Allen actors shine in Irish dramedy

By

News

December 3, 2015 - 12:00 AM

Allen Community College’s excellently cast staging of Martin McDonagh’s pitch-black comedy “The Cripple of Inishmaan” is able to wring from the fast-paced script the same quotient of wit and deep feeling that made the play a hit when it first arrived on the London stage in 1996.
The story trains its eye on 19-year-old Billy Claven, a physically disabled orphan living with two loving but tedious old sisters in the Aran Islands in 1934. Desperate to escape his barren seaside village and the casual cruelties meted out by his thick-witted neighbors, who are forever turning Billy’s visible agonies into a target for their fun, the wistful Billy hears rumor of a Hollywood crew arrived on a neighboring island to film a documentary. The hobbled boy sees in the crew’s arrival a chance to escape his nowhere town and the opportunity to replace his emotional isolation with the permanent, if superficial, recognition offered by film.
Up until Billy’s chance encounter with the movies, the woe-struck teen’s consolations on that weather-beaten strip of western Ireland are two: reading and staring at cows.
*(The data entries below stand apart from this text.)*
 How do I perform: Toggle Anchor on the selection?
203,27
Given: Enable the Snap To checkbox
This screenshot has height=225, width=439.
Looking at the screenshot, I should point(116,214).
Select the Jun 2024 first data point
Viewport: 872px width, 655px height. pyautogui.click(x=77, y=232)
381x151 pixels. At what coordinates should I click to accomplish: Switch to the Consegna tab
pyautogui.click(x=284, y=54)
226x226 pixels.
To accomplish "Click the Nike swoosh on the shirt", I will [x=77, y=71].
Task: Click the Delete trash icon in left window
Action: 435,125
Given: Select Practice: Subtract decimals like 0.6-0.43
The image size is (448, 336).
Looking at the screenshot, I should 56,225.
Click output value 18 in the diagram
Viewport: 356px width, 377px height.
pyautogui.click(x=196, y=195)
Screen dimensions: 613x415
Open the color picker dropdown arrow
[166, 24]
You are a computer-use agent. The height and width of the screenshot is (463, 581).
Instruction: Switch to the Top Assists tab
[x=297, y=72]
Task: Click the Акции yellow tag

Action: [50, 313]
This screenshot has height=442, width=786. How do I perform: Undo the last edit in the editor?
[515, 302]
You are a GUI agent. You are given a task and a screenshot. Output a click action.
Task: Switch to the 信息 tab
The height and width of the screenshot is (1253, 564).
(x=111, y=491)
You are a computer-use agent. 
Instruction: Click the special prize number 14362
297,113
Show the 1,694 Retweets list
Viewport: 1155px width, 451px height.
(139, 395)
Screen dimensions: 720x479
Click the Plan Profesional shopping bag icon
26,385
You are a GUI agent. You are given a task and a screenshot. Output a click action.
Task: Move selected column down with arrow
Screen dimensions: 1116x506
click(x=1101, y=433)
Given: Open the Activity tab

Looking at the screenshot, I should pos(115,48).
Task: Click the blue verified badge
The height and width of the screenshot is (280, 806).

Surprisingly, these are hobbies that do little to endear him to his cloddish neighbors, whose barbs are — in McDonagh’s subtle and witty script — barely veiled projections of their own frustrations at a fate that has trapped them, too, on this forgotten speck of land in the north Atlantic, staring into a glum future.
For a role that demands a range of feeling — not to mention the enforced partial paralysis of his two left limbs — Jason Davis delivers a subtle, mature performance as Cripple Billy.
Rachel Mentzer and Angel Spencer play the tenderly wrought sisters, Kate and Eileen, restoring to the play’s antic, often bawdy, dramatis personae a measure of sanity.
Helen, the beautiful, foul-mouthed, flirtatious young woman of the village — and the far-fetched object of Billy’s ardor — is played by Emily Pierce, whose performance as one of Cripple Billy’s chief tormentors vibrates with a delicious malice (but, like all of McDonagh’s characters — each one nursing his or her own private pain — even in Helen’s case, a splinter of light shines through).
Helen’s brother, Bartley — whose attention in life is consumed by a mere three things: candy, telescopes and America — is played with irrepressible charm by the perfectly cast Layne Gonzalez, who lends a shaggy-haired innocence to the scenes with his short-tempered sister.
One of the main joys of the show is Justin Appleton’s performance as Johnnypateenmike, the insalubrious town gossip, who fancies himself a “newsman” and shuffles from scene to scene, pressing his nose into others’ business in search of a small-town scoop. Appleton’s Johnny Pat is a shambolic, easily-offended, booze-soaked Brendan Behan-like figure, whose vast moral lapses are periodically redeemed by glimpses of an actual, if submerged, capacity for deep kindness.
In distinguishing the English theater from the Irish, the late critic Kenneth Tynan once observed: “The English hoard words like misers; the Irish spend them like sailors.” In the event that bits of McDonagh’s Irish dialogue whiz past audience ears ungrasped, the theatre department has included in the program a glossary of Irish expressions — warning play-goers that “gob” means “face,” “gasur” means “a youth,” “bollocks” means “testicles,” and “poteen” refers to “a whiskey mash.”
Tickets to ACC’s funny and moving “The Cripple of Inishmaan” are $6 for adults, $4 for students and free for Allen students with an I.D. The show starts at 7:30 p.m. and runs Dec. Tonight, Friday and Saturday.